I talk a whole lot on this blog about making sure you don’t short your employees their due overtime. First, it’s not fair to employees and, second, wage and hour lawsuits are expensive!
This is all very important but the opposite concern also happens a lot: overpaying employees.
Now, online time tracking systems like ours are designed to prevent this in most cases but, if you’re not careful, you could end up overpaying employees anyway.
How Lawsuits Can Happen:
Not looking over timesheets
- The most common type of mistake that leads to over-payments happens when employees forget to clock out. The next morning when they come in to work, they clock out from an 18 to 24 hour shift. If the admin doesn’t at least scan each timesheet, those incorrect punches might go unnoticed and then get paid. It’s easy to avoid these mistakes because long punches can be spotted with just a glance.
- The employee doesn’t clock out for lunches. This could add an extra hour of paid time each day to an employee’s timecard, resulting in about 10 extra hours each biweekly pay period. When checking over the time cards, you should look for 2 entries per day. One will be for the morning half and the other for the afternoon. If employees have a hard time remembering to clock in and out for lunches, set up an automatic lunch deduction.
Denying timesheet alerts that employees generate
Most of the time, alerts represent really legitimate change requests and could bring a time entry down from 18 hours to 8. Be very careful about denying alerts and enable electronic signatures for employees so that you know their eyes reviewed the entries and they agree the timesheet is accurate.
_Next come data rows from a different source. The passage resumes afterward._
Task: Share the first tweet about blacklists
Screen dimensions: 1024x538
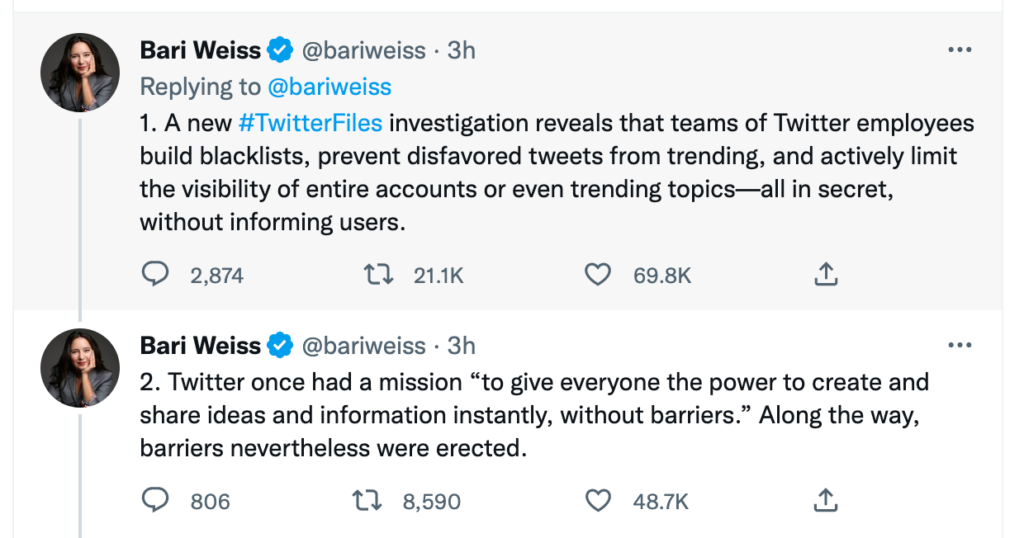Action: click(826, 274)
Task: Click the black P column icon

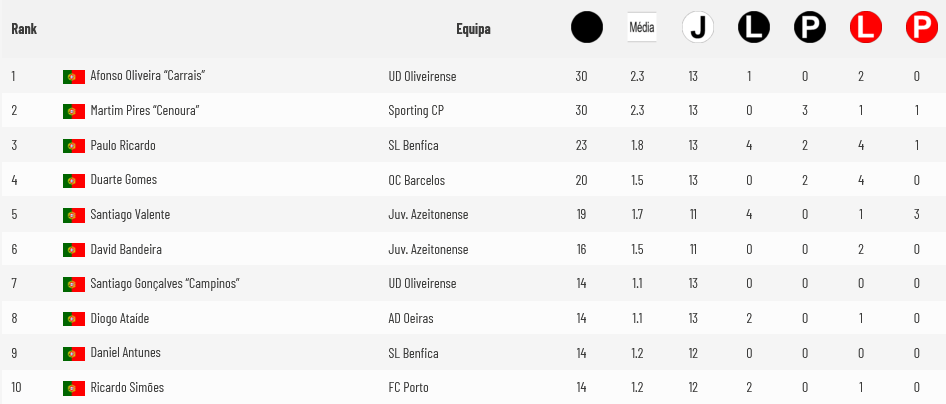Action: (810, 28)
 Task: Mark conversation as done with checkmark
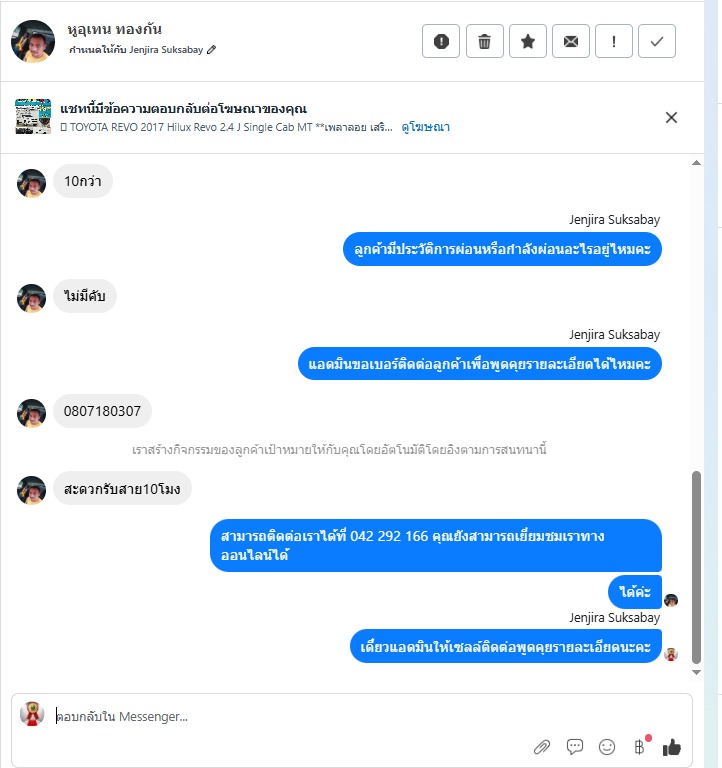point(657,41)
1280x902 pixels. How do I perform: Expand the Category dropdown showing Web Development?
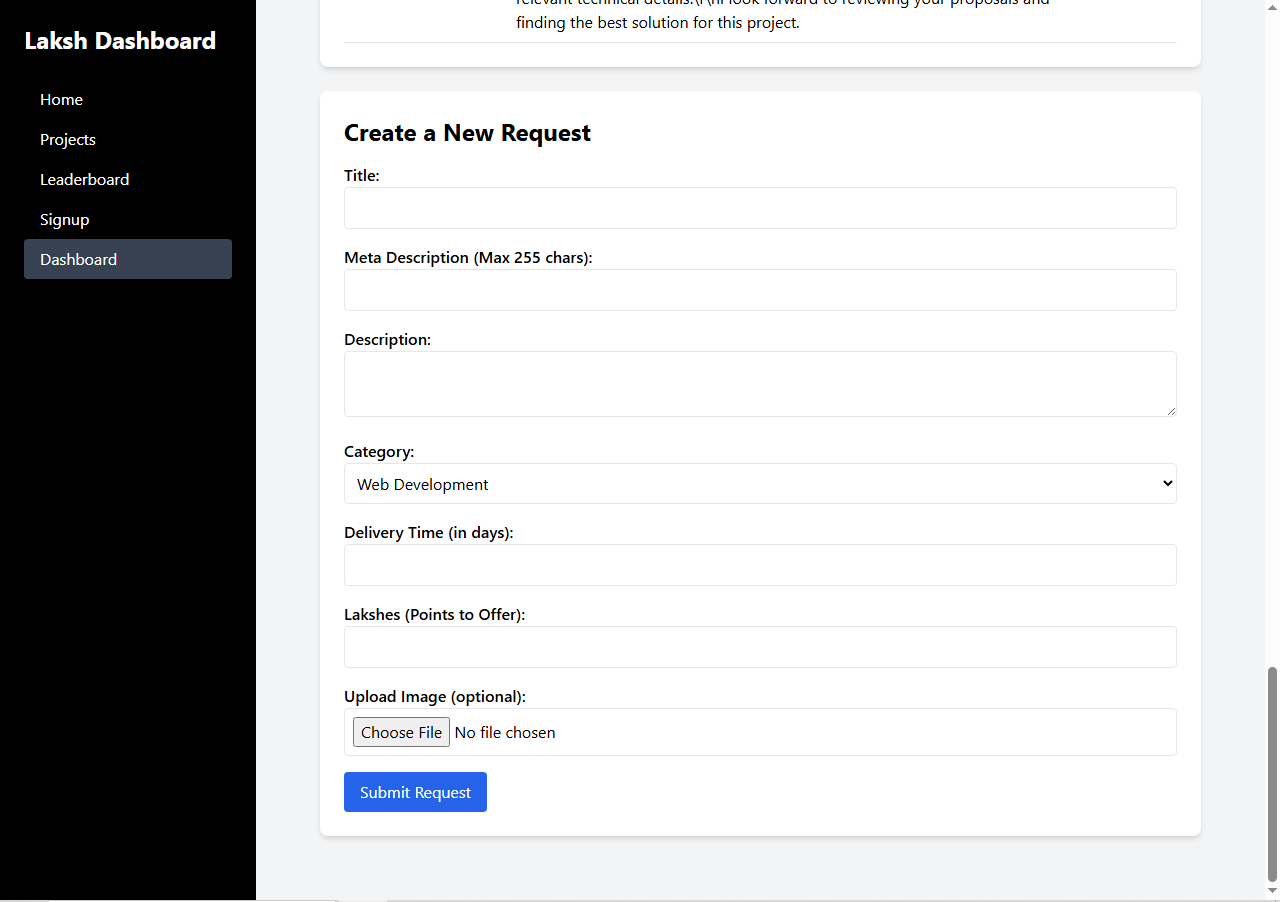point(760,484)
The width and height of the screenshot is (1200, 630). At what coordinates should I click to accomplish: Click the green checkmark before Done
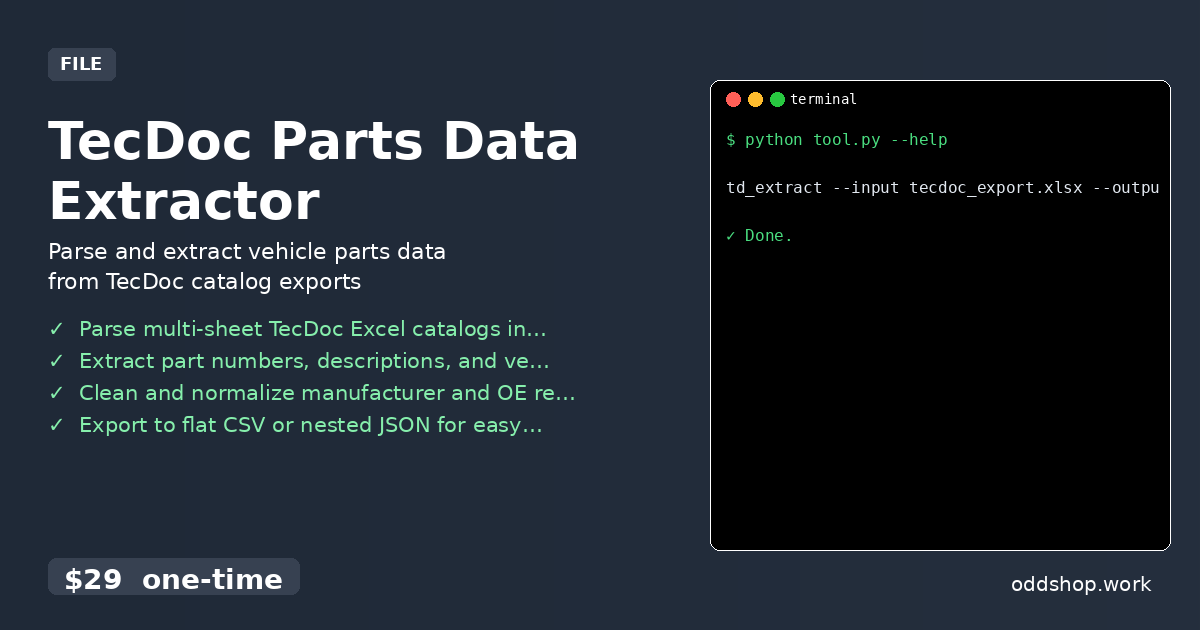731,235
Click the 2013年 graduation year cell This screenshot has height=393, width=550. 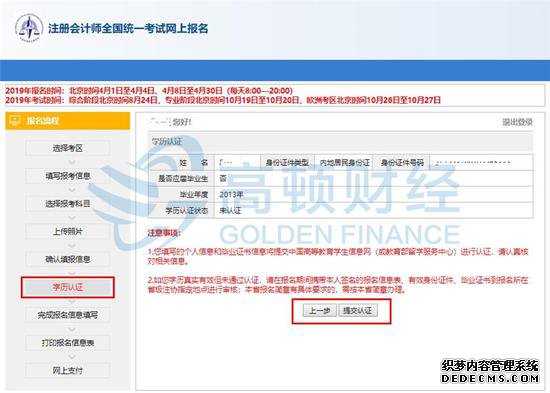point(374,194)
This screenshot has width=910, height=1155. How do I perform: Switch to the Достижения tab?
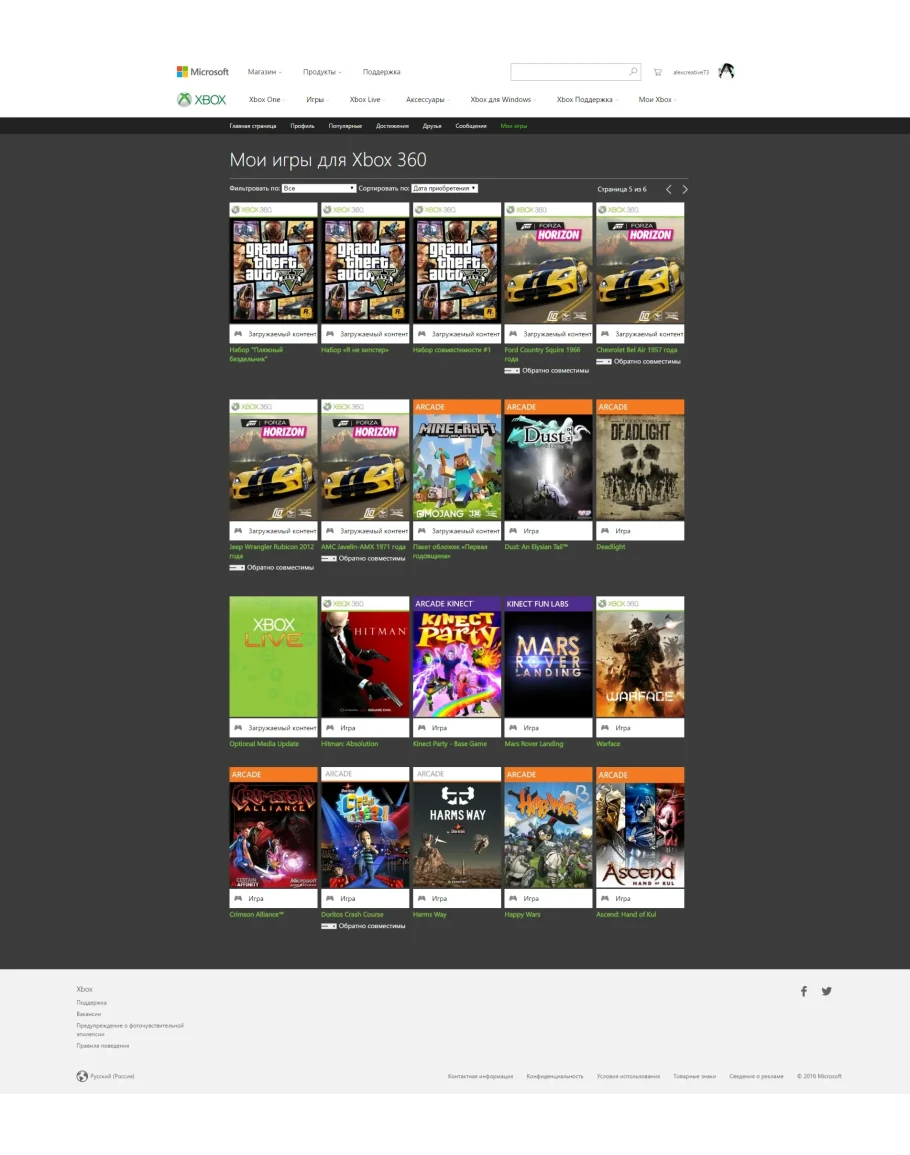[392, 126]
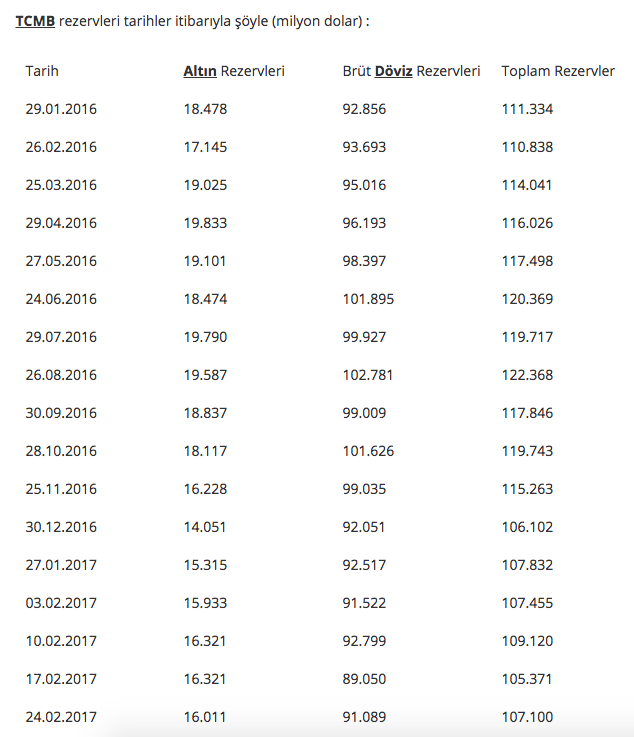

Manual entries right before the close of payroll
Employees might be able to sneak in a time entry between the time when a manager checks over time entries and when he actually closes payroll. To prevent this, review time sheets and then immediately close out payroll. If this is not an option, then you can use the Manual Entry Cutoff option. This prevents employees from entering time before a specified date. You can also mark all records approved when you look at them. If the records change or extras are added, they will not be marked approved and this will be obvious on the pay period report.